-- Start of SELECTED TEXT --
For decades Xinjiang has been racked by a low-level insurgency involving ethnic Uighurs—a mostly Muslim minority many of whose members chafe at rule from Beijing. Most recently, on February 14th, attackers with knives killed five people and injured another five in a remote oasis town. Thousands of paramilitary troops have since paraded through three cities in Xinjiang in shows of “thunderous power” aimed at Uighur terrorists.
Chinese officials have long hoped that tourism would help to reduce unrest in Xinjiang by creating jobs and boosting wealth. High-spending travellers from China’s interior, they believe, can spread bonhomie and thereby strengthen “ethnic unity” between the Turkic-speaking Uighurs and the Han Chinese who make up more than 90% of the country’s population. The authorities in neighbouring Tibet, where many people similarly resent the central government’s control, have also looked to tourism as a salve. In both regions, however, their hopes have been dashed.
-- End of SELECTED TEXT --
• PROBLEM SET:
(a) Rewrite the passage on Xinjiang tourism from "Chinese officials have" up to and including "have been dashed.", substituting "tension" for "unrest".
(b) Extend the passage on tourism in Xinjiang and Tibet with the text that would follow its final sentence.
-- Start of DATA SHOWN --
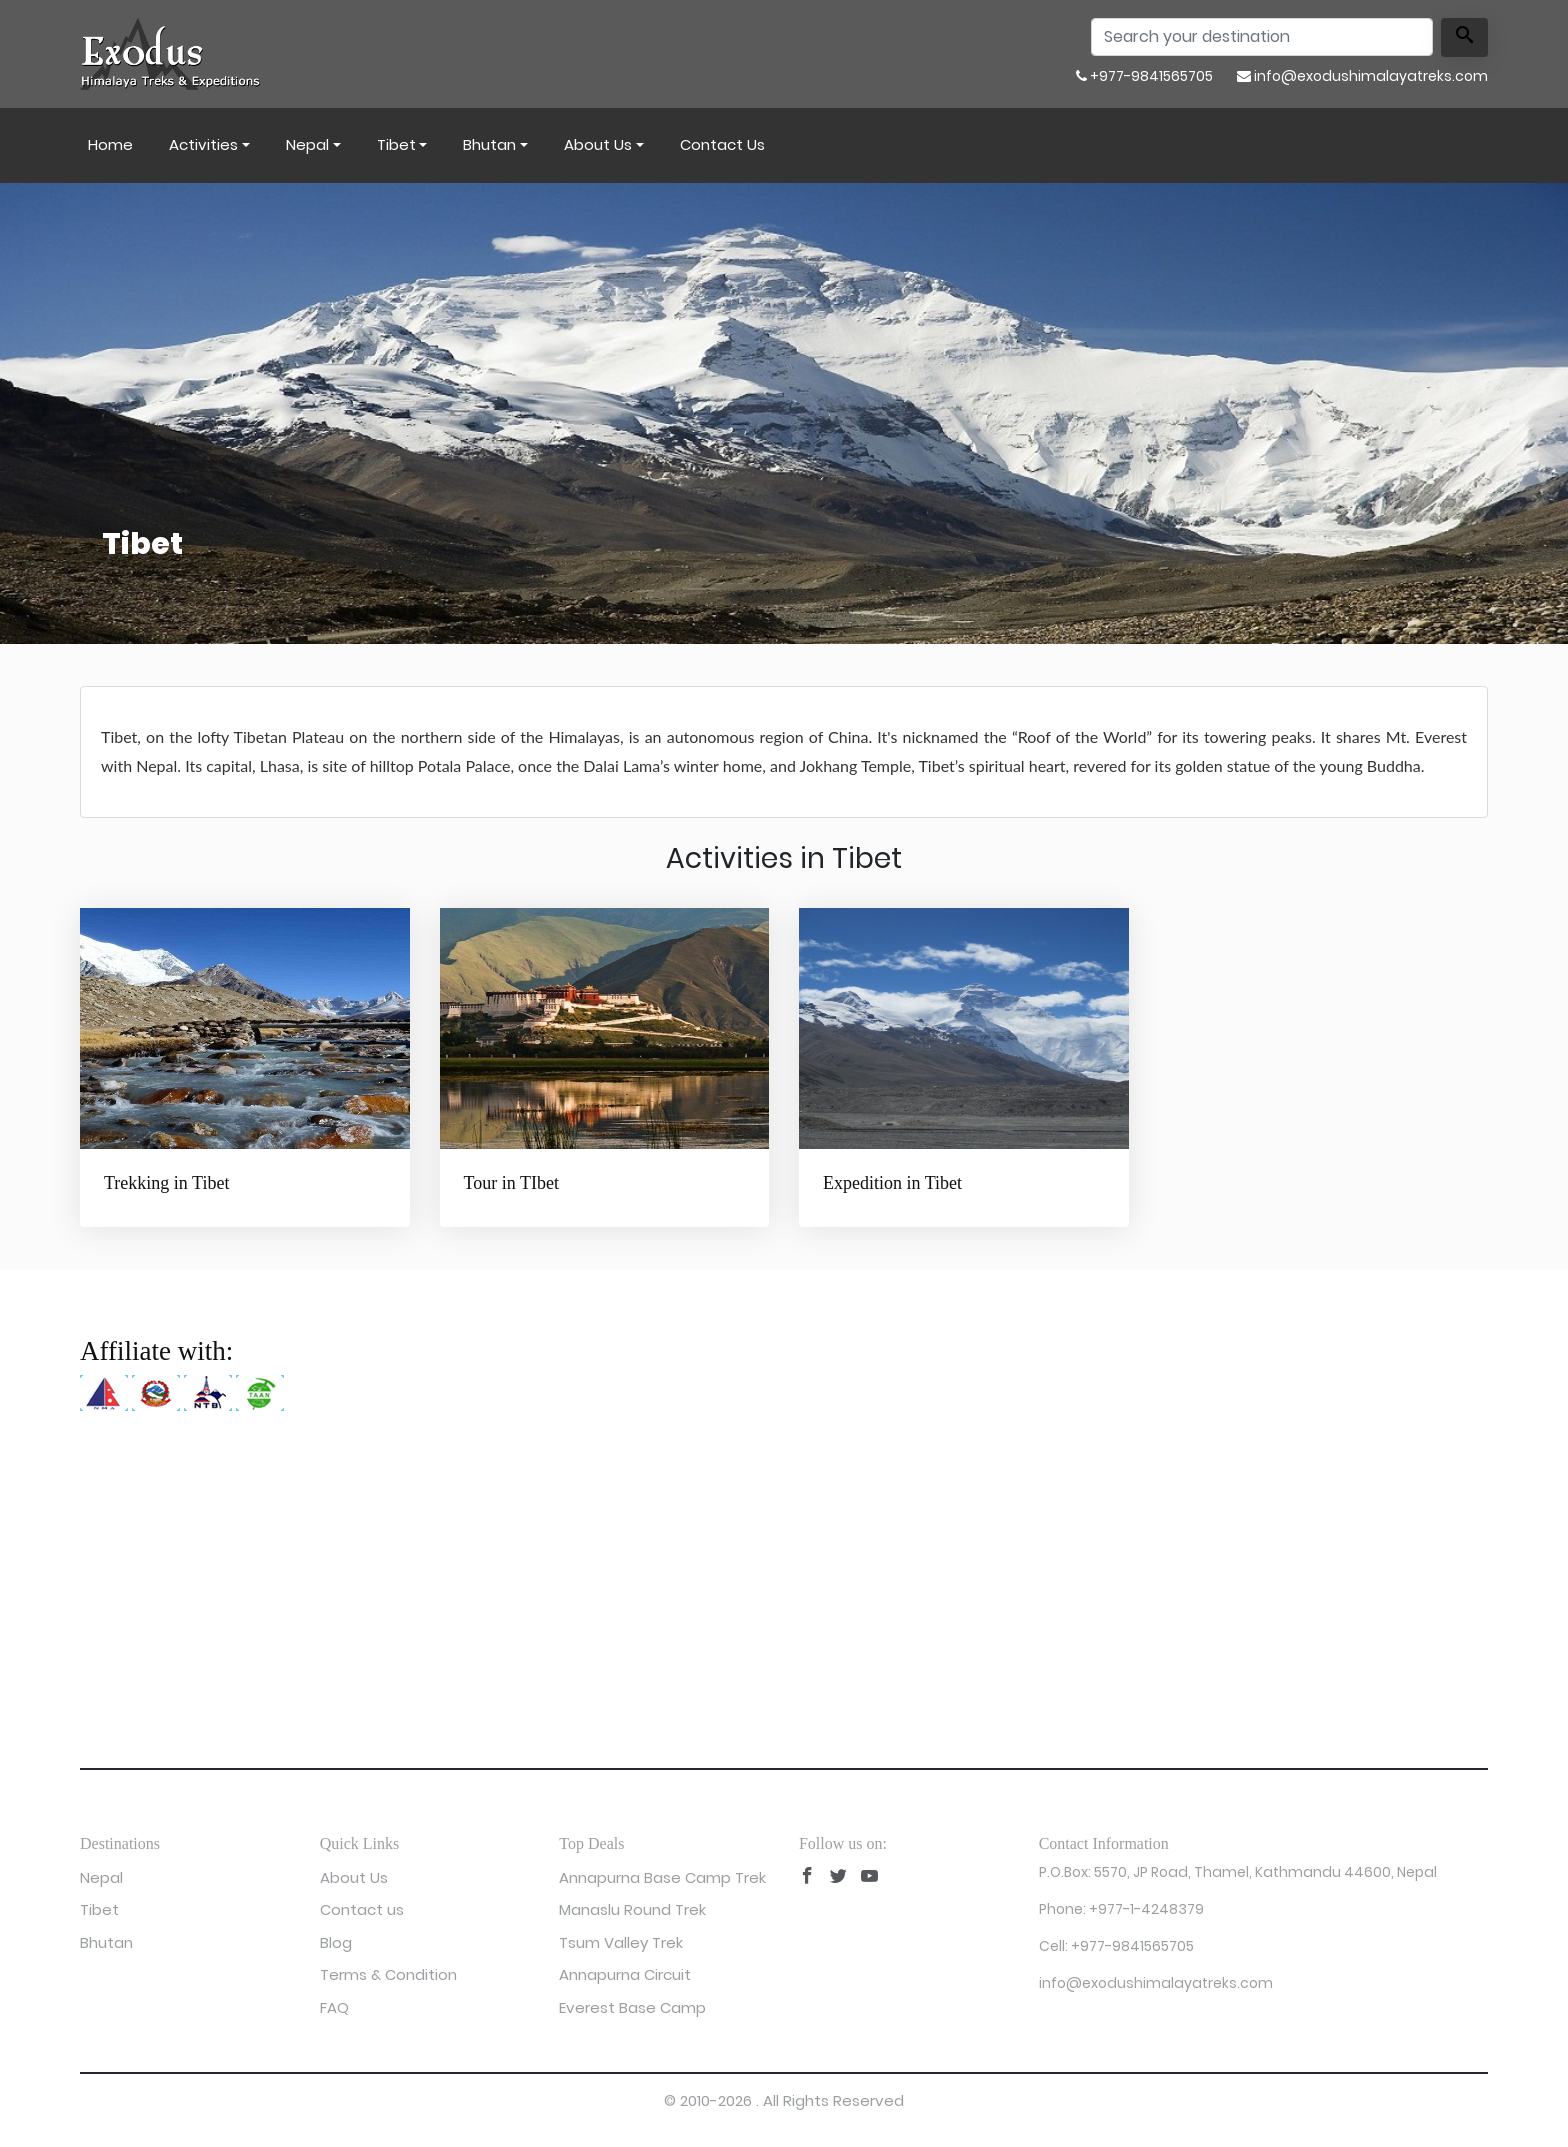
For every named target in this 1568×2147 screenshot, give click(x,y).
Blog (336, 1942)
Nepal (307, 144)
-- End of DATA SHOWN --
• RESPONSES BY TASK:
(a)
Chinese officials have long hoped that tourism would help to reduce tension in Xinjiang by creating jobs and boosting wealth. High-spending travellers from China’s interior, they believe, can spread bonhomie and thereby strengthen “ethnic unity” between the Turkic-speaking Uighurs and the Han Chinese who make up more than 90% of the country’s population. The authorities in neighbouring Tibet, where many people similarly resent the central government’s control, have also looked to tourism as a salve. In both regions, however, their hopes have been dashed.

(b)
The central authorities have spent billions of dollars trying to make it work. A breathtaking high-altitude rail line linking Tibet with the national network was opened in 2006. A bullet-train service between the Tibetan plateau and Xinjiang was launched in 2014. Expressways have been built across deserts; airports opened at oxygen-starved elevations.
In Tibet, these efforts have helped to fuel a tourism boom. Visits to Tibet increased fivefold between 2007 and 2015 to 20m, according to government figures. The total number is misleading, since a tourist is often counted multiple times, when checking into a hotel or visiting an attraction, for instance. But the growth appears to be real, despite annual bans on visits by foreign tourists from late February to the beginning of April—the traditional season for protests. The impact on Tibet’s stability, however, has been far less impressive. The tourism industry in Tibet is dominated by ethnic Hans, who can communicate better with the travellers. Tibetans often complain they have seen little benefit.
By official reckoning, tourist arrivals in Xinjiang have also risen fast, albeit unevenly. Numbers dropped in 2014 following attacks blamed on Uighur terrorists in other parts of the country (unrest in Tibet has tended to be more peaceful). To shore up the battered tourism industry, the government tried subsidising hotel rooms and plane tickets. It even offered cash incentives of 500 yuan ($80 at the time). This may have helped: there were nearly 60m “visits” to the region in 2015, nearly triple the number in 2007.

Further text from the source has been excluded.